# [What to do]
Every line in the data below that holds "agent" should be found and copied.

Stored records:
※ ※ ※

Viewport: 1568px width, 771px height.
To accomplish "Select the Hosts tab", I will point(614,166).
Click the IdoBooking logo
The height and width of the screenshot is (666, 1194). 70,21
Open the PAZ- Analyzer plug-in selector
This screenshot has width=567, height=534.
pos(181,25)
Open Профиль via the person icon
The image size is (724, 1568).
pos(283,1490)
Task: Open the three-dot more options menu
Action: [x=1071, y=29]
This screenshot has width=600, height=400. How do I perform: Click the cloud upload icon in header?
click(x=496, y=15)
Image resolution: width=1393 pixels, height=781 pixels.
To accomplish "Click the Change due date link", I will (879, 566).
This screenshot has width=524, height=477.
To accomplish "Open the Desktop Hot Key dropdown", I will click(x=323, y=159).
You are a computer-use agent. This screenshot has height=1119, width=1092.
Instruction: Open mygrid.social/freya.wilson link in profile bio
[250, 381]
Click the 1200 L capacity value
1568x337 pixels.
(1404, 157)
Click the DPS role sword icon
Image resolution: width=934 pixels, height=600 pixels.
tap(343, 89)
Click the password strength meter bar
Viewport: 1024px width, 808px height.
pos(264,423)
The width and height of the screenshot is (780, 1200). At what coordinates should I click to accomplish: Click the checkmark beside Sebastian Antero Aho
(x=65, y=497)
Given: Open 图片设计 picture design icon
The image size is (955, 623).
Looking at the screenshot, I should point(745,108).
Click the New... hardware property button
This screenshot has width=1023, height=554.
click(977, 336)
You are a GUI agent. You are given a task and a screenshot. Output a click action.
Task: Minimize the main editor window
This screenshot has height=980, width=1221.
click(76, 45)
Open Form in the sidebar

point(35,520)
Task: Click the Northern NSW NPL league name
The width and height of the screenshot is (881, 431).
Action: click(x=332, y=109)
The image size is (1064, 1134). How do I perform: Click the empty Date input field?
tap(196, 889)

※ ※ ※

# [Solution]
You are a computer-use agent. This screenshot has height=1119, width=1092.
You are a GUI agent. You are given a task and a screenshot. Output a click action.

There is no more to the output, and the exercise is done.